Many people prefer human writing. I get it, and I think I understand most of the underlying reasons and emotional drives. [1]

Nevertheless, my top preference (I think?) is clarity and accuracy. For technical writing, if these two qualities are present, I'm rarely bothered by what people may label "AI writing". OTOH, when I see sloppy, poorly reasoned, out-of-date writing, my left hand readies itself for ⌘W. [2]

A suggestion for the comment above, which makes a stylistic complaint: be more specific about what can be improved.

Finally, a claim: over time, valid identification of some text as being AI-generated will require more computation and be less accurate. [3]

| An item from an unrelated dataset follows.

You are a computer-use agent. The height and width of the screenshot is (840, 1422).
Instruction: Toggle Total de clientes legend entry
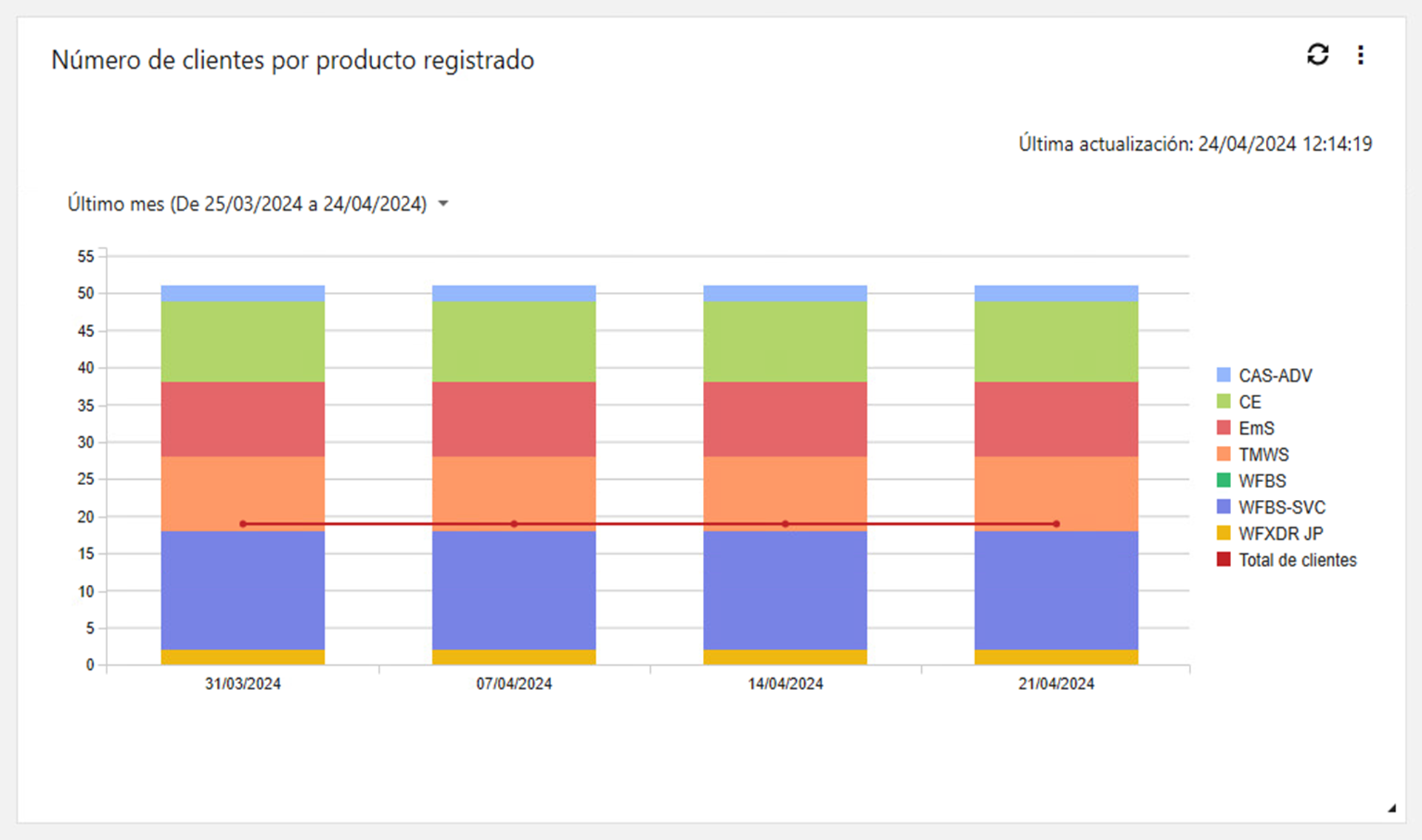pyautogui.click(x=1297, y=560)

[1]: Food for thought: https://theconversation.com/people-say-they-prefer-stories-w... and the backing report: https://docs.iza.org/dp17646.pdf

[2]: To be open, I might just have a much higher than average bar for precision -- I tend to prefer reading source materials than derivative press coverage, and I prefer reading a carefully worded, dry written documentation file over an informal chat description. To keep digging the hole for myself, I usually don't like the modern practice of putting unrelated full-width pictures in blog posts because they look purdy. Maybe it comes from a "just the facts, please" mentality when reading technical material.

[3]: I realize this isn't the clearest testable prediction, but I think the gist of it is falsifiable.

krick|2 months ago

Ok, as others noted, the tool in question is hardly a solution, but what is, then? I mean, presented like that, it's pretty crazy that everyone just downloads and runs 5GB executable blobs from Hugging Face. Does anyone review them somehow before they are accepted and gather 10K downloads on HF? Or is it really another totally mindbogglingy crazy thing that happens right now across all world, and everybody just shrugs and waits for catastrophic breach of security of planetary scale to happen?

eyeris|2 months ago

Was there any research into prior art? Recently did some research into this space and it seems like there are already a bunch of off the shelf open source projects for address this

esafak|2 months ago

Good job. Pickle has no place in production. Yeah, I said it.